Steering Away from Harm: An Adaptive Approach to Defending Vision Language Model Against Jailbreaks

ASTRA introduces an efficient defense for Vision Language Models by adaptively steering activations away from adversarial directions using image attribution, achieving state-of-the-art performance in mitigating jailbreak attacks with minimal impact on benign utility and high inference efficiency.

Vision Foundation Model, Safety, Robustness, Multimodal Systems, Adaptive Systems

Han Wang, Gang Wang, Huan Zhang

University of Illinois Urbana-Champaign

Generated by grok-3

Background Problem

Vision Language Models (VLMs) integrate visual and textual inputs to achieve remarkable cognition capabilities, yet they are vulnerable to jailbreak attacks that exploit visual inputs to generate harmful content. These attacks, categorized as perturbation-based (adversarial image modifications) and structured-based (malicious content embedded via typography), expose new attack surfaces beyond traditional language model limitations. Existing defenses like input preprocessing, adversarial training, and response evaluation are computationally expensive and impractical for real-world deployment, often requiring multiple inference passes or extensive retraining. The key problem addressed in this work is the need for an efficient, effective defense mechanism that can resist VLM jailbreak attacks without significant computational overhead or performance degradation on benign inputs.

Method

The proposed method, ASTRA, focuses on adaptively steering VLMs away from adversarial feature directions using image attribution activations to resist jailbreak attacks. It operates in two main steps:

Constructing Steering Vectors via Image Attribution: Adversarial images are generated (e.g., using Projected Gradient Descent, PGD), and visual tokens most associated with jailbreaks are identified through random ablation and a linear surrogate model (Lasso). This model estimates the impact of token inclusion/exclusion on jailbreak probability, selecting top-k impactful tokens to build steering vectors that represent harmful response directions.
Adaptive Activation Steering at Inference Time: During inference, activations are manipulated by projecting calibrated activations against steering vectors, applying a steering coefficient only when harmful directions are detected (using a max function to avoid impact on benign inputs). Calibration activation, computed as the average activation over diverse inputs, ensures accurate distinction between harmful and benign activations. This approach avoids retraining or multiple inference passes, aiming for efficiency and minimal utility degradation on benign inputs while strongly mitigating harmful outputs under adversarial conditions.

Experiment

The experiments evaluate ASTRA across three VLMs (MiniGPT-4, Qwen2-VL, LLaVA-v1.5) using datasets like ImageNet for adversarial image generation (via PGD with varying perturbation radii) and benchmarks like RealToxicityPrompt, Advbench, and MM-SafetyBench for toxicity and jailbreak assessments. The setup compares ASTRA against VLM defenses (e.g., JailGuard, Self-reminder) and LLM steering methods, testing on perturbation-based and structured-based attacks, as well as transferability to unseen attacks (e.g., text-only, PGD variants). Metrics include Toxicity Score (via Detoxify classifier) and Attack Success Rate (ASR via HarmBench classifier). Results show ASTRA significantly outperforms baselines, achieving up to 12.12% lower Toxicity Score and 17.84% lower ASR than JailGuard on MiniGPT-4, with 9x faster inference due to single-pass processing. Transferability is strong in in-distribution and some out-of-distribution scenarios, though performance varies with attack intensity and type. Utility on benign inputs (evaluated via MM-Vet, MMBench) shows minimal degradation, validating adaptive steering. However, the experimental design heavily focuses on PGD-based attacks, potentially limiting generalizability, and adaptive attack results indicate reduced but non-zero vulnerability when attackers know the defense mechanism. The setup is comprehensive for the targeted attacks but could benefit from broader attack diversity and real-world deployment testing.

Further Thoughts

ASTRA’s approach to steering activations in VLMs opens up intriguing possibilities for broader applications in multimodal AI safety.
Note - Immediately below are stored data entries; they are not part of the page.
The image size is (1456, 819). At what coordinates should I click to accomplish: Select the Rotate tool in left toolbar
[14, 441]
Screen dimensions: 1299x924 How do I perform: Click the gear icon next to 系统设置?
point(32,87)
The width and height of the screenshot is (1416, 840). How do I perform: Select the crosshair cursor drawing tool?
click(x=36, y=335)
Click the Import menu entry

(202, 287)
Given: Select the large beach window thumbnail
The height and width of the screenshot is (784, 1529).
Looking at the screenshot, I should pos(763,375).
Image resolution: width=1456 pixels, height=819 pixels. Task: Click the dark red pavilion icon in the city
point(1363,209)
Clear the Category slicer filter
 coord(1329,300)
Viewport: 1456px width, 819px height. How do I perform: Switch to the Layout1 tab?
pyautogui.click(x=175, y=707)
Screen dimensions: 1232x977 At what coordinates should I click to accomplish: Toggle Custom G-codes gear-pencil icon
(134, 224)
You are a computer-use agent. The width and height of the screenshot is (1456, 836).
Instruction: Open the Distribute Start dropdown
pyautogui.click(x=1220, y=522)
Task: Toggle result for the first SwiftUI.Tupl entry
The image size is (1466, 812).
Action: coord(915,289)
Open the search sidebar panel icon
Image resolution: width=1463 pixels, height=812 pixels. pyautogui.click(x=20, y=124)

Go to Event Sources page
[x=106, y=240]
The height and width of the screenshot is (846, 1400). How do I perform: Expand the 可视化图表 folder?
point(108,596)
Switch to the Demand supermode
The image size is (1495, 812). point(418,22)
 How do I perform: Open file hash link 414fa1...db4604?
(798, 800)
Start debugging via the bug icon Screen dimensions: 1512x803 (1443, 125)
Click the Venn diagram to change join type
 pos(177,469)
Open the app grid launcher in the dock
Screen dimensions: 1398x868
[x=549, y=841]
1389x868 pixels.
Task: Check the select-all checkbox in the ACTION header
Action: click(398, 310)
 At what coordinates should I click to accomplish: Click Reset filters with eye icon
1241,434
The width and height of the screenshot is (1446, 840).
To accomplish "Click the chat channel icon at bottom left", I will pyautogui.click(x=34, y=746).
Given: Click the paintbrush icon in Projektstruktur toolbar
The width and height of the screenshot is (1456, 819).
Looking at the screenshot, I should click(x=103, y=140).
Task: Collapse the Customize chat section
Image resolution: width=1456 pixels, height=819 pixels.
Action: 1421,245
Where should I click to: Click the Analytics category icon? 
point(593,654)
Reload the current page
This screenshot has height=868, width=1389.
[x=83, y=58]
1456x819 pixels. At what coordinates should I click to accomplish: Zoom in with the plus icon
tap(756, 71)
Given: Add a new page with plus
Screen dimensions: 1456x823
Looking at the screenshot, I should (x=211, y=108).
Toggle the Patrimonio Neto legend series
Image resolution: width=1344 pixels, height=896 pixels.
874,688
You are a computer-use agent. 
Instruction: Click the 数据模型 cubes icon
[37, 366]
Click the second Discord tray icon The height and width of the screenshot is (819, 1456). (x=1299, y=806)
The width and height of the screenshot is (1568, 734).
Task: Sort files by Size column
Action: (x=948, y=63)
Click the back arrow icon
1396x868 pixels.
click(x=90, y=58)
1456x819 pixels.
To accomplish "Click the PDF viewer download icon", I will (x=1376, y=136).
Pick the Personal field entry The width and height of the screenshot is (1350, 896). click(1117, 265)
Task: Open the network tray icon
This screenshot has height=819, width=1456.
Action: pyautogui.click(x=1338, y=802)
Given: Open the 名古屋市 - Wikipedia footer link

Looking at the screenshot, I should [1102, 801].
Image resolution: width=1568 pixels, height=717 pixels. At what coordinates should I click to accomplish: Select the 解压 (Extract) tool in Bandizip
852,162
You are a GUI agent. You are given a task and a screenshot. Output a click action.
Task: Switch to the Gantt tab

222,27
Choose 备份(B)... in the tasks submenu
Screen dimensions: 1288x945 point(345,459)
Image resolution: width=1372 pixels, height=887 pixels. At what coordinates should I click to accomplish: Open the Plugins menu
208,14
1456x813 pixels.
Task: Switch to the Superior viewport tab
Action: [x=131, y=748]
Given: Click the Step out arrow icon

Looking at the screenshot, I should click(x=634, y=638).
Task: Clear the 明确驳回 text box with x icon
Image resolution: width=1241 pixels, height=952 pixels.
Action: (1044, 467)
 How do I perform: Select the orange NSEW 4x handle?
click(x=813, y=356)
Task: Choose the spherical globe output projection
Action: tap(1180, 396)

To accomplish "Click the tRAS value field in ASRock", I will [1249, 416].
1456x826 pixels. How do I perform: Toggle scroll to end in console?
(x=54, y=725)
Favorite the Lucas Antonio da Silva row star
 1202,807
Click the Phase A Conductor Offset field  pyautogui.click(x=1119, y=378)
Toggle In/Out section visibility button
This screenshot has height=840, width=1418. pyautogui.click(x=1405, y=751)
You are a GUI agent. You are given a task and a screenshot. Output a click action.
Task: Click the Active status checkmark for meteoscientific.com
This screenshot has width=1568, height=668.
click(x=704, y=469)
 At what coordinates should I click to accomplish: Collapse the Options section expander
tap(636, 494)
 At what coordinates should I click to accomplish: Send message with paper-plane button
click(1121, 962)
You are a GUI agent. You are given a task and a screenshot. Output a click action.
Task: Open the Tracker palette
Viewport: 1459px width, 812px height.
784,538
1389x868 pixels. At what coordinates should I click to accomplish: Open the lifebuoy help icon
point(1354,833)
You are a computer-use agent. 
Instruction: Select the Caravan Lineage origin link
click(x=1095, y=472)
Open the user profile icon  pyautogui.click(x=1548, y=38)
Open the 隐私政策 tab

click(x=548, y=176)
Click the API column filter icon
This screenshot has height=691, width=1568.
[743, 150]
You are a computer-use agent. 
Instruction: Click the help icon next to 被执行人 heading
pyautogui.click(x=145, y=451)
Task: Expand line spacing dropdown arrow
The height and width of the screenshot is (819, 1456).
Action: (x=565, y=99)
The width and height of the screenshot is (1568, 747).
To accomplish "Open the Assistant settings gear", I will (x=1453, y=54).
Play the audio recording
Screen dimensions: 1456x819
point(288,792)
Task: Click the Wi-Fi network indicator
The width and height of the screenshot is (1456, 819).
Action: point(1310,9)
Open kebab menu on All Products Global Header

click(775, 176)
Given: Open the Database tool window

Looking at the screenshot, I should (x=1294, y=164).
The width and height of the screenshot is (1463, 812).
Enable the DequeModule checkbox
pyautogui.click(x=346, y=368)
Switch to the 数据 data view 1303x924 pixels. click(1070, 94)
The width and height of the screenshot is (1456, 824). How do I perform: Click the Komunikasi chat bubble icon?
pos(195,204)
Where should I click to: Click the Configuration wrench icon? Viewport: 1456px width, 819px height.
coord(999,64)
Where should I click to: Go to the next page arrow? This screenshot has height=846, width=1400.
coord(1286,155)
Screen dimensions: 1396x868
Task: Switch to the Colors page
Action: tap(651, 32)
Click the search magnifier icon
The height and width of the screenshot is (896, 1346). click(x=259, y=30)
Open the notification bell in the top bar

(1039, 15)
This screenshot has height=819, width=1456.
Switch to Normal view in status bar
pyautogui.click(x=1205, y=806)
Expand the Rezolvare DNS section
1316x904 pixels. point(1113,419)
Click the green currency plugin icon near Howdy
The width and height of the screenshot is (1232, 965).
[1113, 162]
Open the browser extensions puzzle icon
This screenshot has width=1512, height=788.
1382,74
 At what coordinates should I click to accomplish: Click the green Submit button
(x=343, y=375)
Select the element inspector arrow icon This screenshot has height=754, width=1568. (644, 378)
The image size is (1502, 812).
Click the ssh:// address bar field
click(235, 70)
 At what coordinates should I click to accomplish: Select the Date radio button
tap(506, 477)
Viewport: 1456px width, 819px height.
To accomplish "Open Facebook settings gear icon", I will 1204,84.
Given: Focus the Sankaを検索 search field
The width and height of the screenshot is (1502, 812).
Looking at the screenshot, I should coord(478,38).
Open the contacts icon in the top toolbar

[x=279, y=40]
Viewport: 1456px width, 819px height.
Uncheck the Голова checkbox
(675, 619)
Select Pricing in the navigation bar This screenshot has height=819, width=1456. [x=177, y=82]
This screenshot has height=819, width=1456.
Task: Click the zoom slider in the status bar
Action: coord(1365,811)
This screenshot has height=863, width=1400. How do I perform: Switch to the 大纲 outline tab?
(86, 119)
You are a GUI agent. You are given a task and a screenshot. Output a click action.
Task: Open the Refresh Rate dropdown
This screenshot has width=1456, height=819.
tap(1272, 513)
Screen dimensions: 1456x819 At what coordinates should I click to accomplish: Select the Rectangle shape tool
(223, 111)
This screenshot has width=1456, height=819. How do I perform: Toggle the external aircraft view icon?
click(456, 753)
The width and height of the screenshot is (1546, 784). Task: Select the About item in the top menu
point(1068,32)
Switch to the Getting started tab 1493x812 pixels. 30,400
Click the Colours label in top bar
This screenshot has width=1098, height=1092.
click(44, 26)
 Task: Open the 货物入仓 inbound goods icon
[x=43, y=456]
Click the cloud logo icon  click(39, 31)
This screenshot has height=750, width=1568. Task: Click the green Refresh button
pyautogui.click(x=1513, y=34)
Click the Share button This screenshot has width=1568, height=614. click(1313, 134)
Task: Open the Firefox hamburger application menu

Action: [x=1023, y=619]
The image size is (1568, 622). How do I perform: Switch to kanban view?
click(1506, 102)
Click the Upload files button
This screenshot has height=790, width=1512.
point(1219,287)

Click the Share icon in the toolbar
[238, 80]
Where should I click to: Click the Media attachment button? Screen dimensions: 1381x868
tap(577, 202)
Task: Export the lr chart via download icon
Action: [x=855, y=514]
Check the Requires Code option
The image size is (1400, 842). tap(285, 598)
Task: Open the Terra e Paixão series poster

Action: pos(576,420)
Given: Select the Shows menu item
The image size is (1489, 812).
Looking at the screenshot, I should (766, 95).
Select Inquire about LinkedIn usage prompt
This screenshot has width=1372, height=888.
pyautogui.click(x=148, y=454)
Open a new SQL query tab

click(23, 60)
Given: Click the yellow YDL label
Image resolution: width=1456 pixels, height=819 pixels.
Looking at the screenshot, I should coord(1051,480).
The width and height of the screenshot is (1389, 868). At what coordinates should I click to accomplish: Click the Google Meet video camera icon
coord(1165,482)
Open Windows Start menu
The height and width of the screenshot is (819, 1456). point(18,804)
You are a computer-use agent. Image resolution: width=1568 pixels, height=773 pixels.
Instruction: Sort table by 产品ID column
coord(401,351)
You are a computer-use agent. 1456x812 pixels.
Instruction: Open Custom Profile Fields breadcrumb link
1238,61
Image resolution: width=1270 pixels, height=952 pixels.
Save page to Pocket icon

The concept of isolating harmful feature directions via image attribution could potentially extend to other domains like audio-visual models or even robotics, where multimodal inputs create similar vulnerabilities. However, a deeper investigation into the non-linear dynamics of VLM feature spaces might reveal limitations in the current linear surrogate model; exploring neural network-based attribution methods could enhance accuracy. Additionally, connecting this work to recent advancements in reinforcement learning from human feedback (RLHF) for alignment, one might consider integrating steering vectors with RLHF to dynamically adapt defenses based on real-time user interactions. The transferability results, while promising, suggest a need for meta-learning approaches to further generalize across unseen attack types, potentially drawing inspiration from meta-learning frameworks in adversarial robustness research. Finally, the efficiency of ASTRA is notable, but real-world deployment challenges, such as maintaining steering vector relevance over time as attack strategies evolve, warrant longitudinal studies or online learning adaptations.